There is absolutely no question of a stage hypnotist randomly picking people from an audience, clicking his fingers and expecting an immediate trancelike state.
A professional hypnotist will pre-prepare his subjects by first establishing whether they are suggestible, then hypnotising them in a conventional way and including a ‘trigger’ which a short time into the future, helps them to revert to the hypnotised or suggestible state. This can either be the ubiquitous ‘click’ or a trigger word.
A suggestibility to hypnosis is often done by asking the audience whom among them had an imaginary friend. It is believed that the people with the most intense imagination are the most susceptible to hypnosis.
The greatest change in stage hypnosis over the years has been the gradual move from what used to be known as mesmerism, which was presented as a form of pseudoscience to the present day, where the stage hypnotist combines magic and illusion with hypnosis, usually with some comedy thrown in.
Myth Debunked: You Can Be Made to do Anything the Hypnotist Commands.
One of the great myths about hypnosis is that people can be persuaded to do anything.
The fact is that no can be persuaded to do anything which they do not have a normal tendency to do.
For instance you can easily persuade a subject to make animal noises, become extremely forgetful, induce a panic attack or have their mood manipulated – but contrary to popular belief, you cannot hypnotise and then persuade a subject to for instance, kill someone.
Speed Stage Hypnosis.
The reason most stage hypnotists will complete the hypnotic induction prior to the act by a careful selection of subjects is because the process is very similar to that practiced by a hypnotherapist and is no more than a process of progressive relaxation.
Unfortunately, the technique of progressive relaxation takes time and many stage hypnotists use a technique which can only be described as “speed hypnosis”, which is a more physical approach and relies on the subject’s physicality and imagination.

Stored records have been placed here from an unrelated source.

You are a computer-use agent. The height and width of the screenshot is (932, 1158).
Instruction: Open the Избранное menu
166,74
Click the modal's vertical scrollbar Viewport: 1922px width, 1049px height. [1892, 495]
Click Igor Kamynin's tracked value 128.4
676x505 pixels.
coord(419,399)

Hence those well-known phrases such as: “Your eyelids feel heavy” or “your left arm now feels heavier than the right”.
Another well-known technique used by modern stage hypnotists, such as Darren Brown and which is also used in the hypnotherapy environment is the one which relies on triggering the principle of the ‘pattern interrupt’.

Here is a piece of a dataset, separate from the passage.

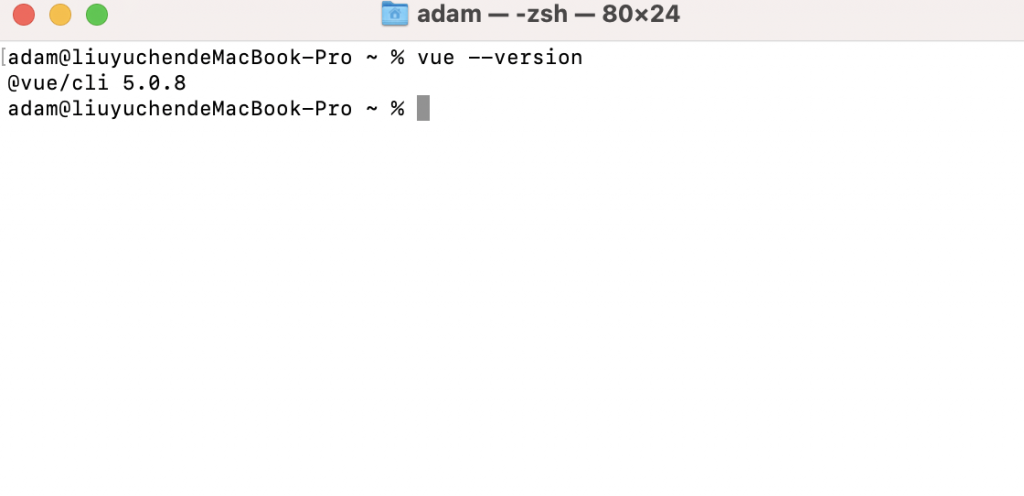1024x496 pixels.
Task: Close the Terminal window with the red button
Action: coord(24,14)

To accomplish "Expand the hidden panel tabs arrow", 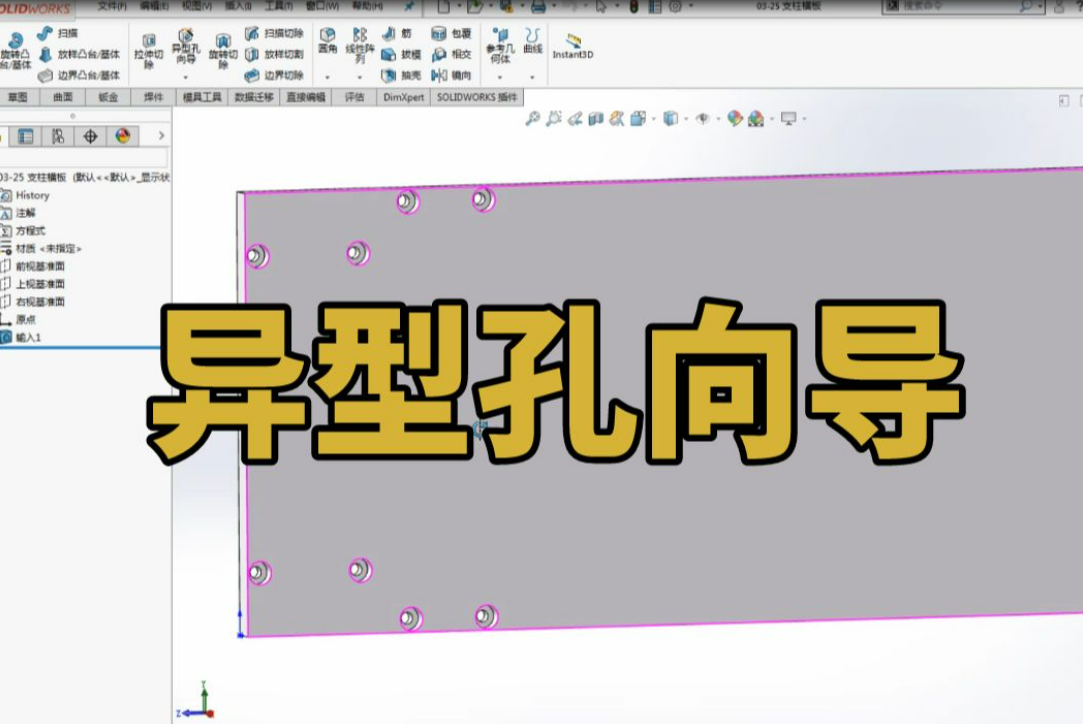I will [x=161, y=136].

This technique is very straightforward and relies on inducing the ‘freeze’ response in the subject. It achieves this by the hypnotist inducing an unusual movement in the subject or by simply startling the subject.
In the instant that the freeze response is induced by startling the subject in some way, the subconscious is engaged. That immediately makes the subject very suggestible.
The first exponent of this type of hypnosis is David Hellman, who was a stage hypnotist, but whose techniques are now widely used by hypnotherapists.
Yes, stage hypnosis is real, but not always.